▸ Exercise requirements
Rewrite the material below in full, changing every "Choose the" to "Pick the" and leaving everything else as it is.

▸ Material to process
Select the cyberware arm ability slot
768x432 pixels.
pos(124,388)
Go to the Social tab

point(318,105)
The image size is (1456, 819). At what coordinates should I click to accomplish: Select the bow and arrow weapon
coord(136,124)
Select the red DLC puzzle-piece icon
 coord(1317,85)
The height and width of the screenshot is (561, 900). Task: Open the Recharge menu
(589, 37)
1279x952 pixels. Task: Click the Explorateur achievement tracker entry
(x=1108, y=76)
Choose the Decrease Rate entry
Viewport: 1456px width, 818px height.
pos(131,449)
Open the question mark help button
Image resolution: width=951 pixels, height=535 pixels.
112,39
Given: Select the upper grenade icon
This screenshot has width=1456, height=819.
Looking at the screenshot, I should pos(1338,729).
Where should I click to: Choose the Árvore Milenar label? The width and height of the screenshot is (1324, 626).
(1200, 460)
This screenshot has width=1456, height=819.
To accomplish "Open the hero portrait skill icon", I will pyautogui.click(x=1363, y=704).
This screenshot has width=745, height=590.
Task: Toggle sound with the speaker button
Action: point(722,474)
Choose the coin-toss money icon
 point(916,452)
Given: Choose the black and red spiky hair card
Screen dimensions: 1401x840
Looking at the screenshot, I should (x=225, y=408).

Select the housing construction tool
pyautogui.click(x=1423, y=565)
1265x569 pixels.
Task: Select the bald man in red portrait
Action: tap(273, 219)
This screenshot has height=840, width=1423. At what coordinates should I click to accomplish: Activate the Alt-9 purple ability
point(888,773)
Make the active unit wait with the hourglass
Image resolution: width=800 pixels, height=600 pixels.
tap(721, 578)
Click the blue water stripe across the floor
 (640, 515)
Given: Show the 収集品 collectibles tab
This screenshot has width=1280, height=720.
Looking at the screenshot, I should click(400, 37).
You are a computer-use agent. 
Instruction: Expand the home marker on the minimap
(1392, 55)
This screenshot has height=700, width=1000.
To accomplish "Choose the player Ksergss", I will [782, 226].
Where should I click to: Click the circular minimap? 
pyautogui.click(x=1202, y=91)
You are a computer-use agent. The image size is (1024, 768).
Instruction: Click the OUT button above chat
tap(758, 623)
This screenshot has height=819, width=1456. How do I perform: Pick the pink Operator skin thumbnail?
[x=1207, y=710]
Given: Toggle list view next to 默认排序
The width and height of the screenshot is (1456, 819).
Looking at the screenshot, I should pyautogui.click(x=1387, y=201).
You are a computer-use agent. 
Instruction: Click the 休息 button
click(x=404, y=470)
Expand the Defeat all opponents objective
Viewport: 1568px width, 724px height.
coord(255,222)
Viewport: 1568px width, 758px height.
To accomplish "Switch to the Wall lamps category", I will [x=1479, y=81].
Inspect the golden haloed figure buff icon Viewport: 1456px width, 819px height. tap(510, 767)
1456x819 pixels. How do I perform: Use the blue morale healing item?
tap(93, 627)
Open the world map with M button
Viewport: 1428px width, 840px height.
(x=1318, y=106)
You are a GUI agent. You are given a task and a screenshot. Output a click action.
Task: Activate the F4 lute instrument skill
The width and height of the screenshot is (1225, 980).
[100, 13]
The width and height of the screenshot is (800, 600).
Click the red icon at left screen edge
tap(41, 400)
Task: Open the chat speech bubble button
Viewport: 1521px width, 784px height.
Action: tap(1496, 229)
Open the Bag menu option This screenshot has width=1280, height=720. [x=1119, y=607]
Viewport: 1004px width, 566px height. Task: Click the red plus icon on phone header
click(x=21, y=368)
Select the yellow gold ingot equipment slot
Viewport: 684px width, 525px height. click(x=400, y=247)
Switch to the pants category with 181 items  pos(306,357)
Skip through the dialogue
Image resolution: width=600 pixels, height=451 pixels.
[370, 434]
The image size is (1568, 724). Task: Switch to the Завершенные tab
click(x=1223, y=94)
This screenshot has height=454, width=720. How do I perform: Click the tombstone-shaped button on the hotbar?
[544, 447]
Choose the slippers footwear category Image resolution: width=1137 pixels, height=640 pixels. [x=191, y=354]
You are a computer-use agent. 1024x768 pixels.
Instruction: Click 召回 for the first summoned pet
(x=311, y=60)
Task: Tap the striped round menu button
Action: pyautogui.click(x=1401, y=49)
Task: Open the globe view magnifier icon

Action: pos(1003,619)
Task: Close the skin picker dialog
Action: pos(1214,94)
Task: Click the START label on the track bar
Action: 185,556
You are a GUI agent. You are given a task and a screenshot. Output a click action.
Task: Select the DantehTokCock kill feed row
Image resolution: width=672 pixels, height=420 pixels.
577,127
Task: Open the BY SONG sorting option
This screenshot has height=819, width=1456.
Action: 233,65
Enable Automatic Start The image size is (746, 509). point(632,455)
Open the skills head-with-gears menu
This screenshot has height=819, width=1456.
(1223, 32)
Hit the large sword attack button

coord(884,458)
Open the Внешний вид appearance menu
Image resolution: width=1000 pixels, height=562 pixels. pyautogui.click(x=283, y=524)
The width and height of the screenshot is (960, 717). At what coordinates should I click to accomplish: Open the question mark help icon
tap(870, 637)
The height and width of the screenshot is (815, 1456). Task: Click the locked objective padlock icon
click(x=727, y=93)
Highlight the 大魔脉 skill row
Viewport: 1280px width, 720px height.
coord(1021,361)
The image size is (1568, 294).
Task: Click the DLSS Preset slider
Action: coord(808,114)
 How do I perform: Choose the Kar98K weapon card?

▸ Problem solution
Select the cyberware arm ability slot
768x432 pixels.
pos(124,388)
Go to the Social tab

point(318,105)
The image size is (1456, 819). At what coordinates should I click to accomplish: Select the bow and arrow weapon
coord(136,124)
Select the red DLC puzzle-piece icon
 coord(1317,85)
The height and width of the screenshot is (561, 900). Task: Open the Recharge menu
(589, 37)
1279x952 pixels. Task: Click the Explorateur achievement tracker entry
(x=1108, y=76)
Pick the Decrease Rate entry
Viewport: 1456px width, 818px height.
pos(131,449)
Open the question mark help button
Image resolution: width=951 pixels, height=535 pixels.
112,39
Given: Select the upper grenade icon
This screenshot has width=1456, height=819.
Looking at the screenshot, I should pos(1338,729).
Where should I click to: Pick the Árvore Milenar label? The width and height of the screenshot is (1324, 626).
(1200, 460)
This screenshot has width=1456, height=819.
To accomplish "Open the hero portrait skill icon", I will pyautogui.click(x=1363, y=704).
This screenshot has width=745, height=590.
Task: Toggle sound with the speaker button
Action: point(722,474)
Pick the coin-toss money icon
 point(916,452)
Given: Pick the black and red spiky hair card
Screen dimensions: 1401x840
Looking at the screenshot, I should (x=225, y=408).

Select the housing construction tool
pyautogui.click(x=1423, y=565)
1265x569 pixels.
Task: Select the bald man in red portrait
Action: tap(273, 219)
This screenshot has height=840, width=1423. At what coordinates should I click to accomplish: Activate the Alt-9 purple ability
point(888,773)
Make the active unit wait with the hourglass
Image resolution: width=800 pixels, height=600 pixels.
tap(721, 578)
Click the blue water stripe across the floor
 (640, 515)
Given: Show the 収集品 collectibles tab
This screenshot has width=1280, height=720.
Looking at the screenshot, I should click(400, 37).
You are a computer-use agent. 
Instruction: Expand the home marker on the minimap
(1392, 55)
This screenshot has height=700, width=1000.
To accomplish "Pick the player Ksergss", I will [782, 226].
Where should I click to: Click the circular minimap? 
pyautogui.click(x=1202, y=91)
You are a computer-use agent. The image size is (1024, 768).
Instruction: Click the OUT button above chat
tap(758, 623)
This screenshot has height=819, width=1456. How do I perform: Pick the pink Operator skin thumbnail?
[x=1207, y=710]
Given: Toggle list view next to 默认排序
The width and height of the screenshot is (1456, 819).
Looking at the screenshot, I should pyautogui.click(x=1387, y=201).
You are a computer-use agent. 
Instruction: Click the 休息 button
click(x=404, y=470)
Expand the Defeat all opponents objective
Viewport: 1568px width, 724px height.
coord(255,222)
Viewport: 1568px width, 758px height.
To accomplish "Switch to the Wall lamps category", I will [x=1479, y=81].
Inspect the golden haloed figure buff icon Viewport: 1456px width, 819px height. tap(510, 767)
1456x819 pixels. How do I perform: Use the blue morale healing item?
tap(93, 627)
Open the world map with M button
Viewport: 1428px width, 840px height.
(x=1318, y=106)
You are a GUI agent. You are given a task and a screenshot. Output a click action.
Task: Activate the F4 lute instrument skill
The width and height of the screenshot is (1225, 980).
[100, 13]
The width and height of the screenshot is (800, 600).
Click the red icon at left screen edge
tap(41, 400)
Task: Open the chat speech bubble button
Viewport: 1521px width, 784px height.
Action: tap(1496, 229)
Open the Bag menu option This screenshot has width=1280, height=720. [x=1119, y=607]
Viewport: 1004px width, 566px height. Task: Click the red plus icon on phone header
click(x=21, y=368)
Select the yellow gold ingot equipment slot
Viewport: 684px width, 525px height. click(x=400, y=247)
Switch to the pants category with 181 items  pos(306,357)
Skip through the dialogue
Image resolution: width=600 pixels, height=451 pixels.
[370, 434]
The image size is (1568, 724). Task: Switch to the Завершенные tab
click(x=1223, y=94)
This screenshot has height=454, width=720. How do I perform: Click the tombstone-shaped button on the hotbar?
[544, 447]
Pick the slippers footwear category Image resolution: width=1137 pixels, height=640 pixels. [x=191, y=354]
You are a computer-use agent. 1024x768 pixels.
Instruction: Click 召回 for the first summoned pet
(x=311, y=60)
Task: Tap the striped round menu button
Action: pyautogui.click(x=1401, y=49)
Task: Open the globe view magnifier icon

Action: pos(1003,619)
Task: Close the skin picker dialog
Action: pos(1214,94)
Task: Click the START label on the track bar
Action: 185,556
You are a GUI agent. You are given a task and a screenshot. Output a click action.
Task: Select the DantehTokCock kill feed row
Image resolution: width=672 pixels, height=420 pixels.
577,127
Task: Open the BY SONG sorting option
This screenshot has height=819, width=1456.
Action: 233,65
Enable Automatic Start The image size is (746, 509). point(632,455)
Open the skills head-with-gears menu
This screenshot has height=819, width=1456.
(1223, 32)
Hit the large sword attack button

coord(884,458)
Open the Внешний вид appearance menu
Image resolution: width=1000 pixels, height=562 pixels. pyautogui.click(x=283, y=524)
The width and height of the screenshot is (960, 717). At what coordinates should I click to accomplish: Open the question mark help icon
tap(870, 637)
The height and width of the screenshot is (815, 1456). Task: Click the locked objective padlock icon
click(x=727, y=93)
Highlight the 大魔脉 skill row
Viewport: 1280px width, 720px height.
coord(1021,361)
The image size is (1568, 294).
Task: Click the DLSS Preset slider
Action: coord(808,114)
 How do I perform: Pick the Kar98K weapon card?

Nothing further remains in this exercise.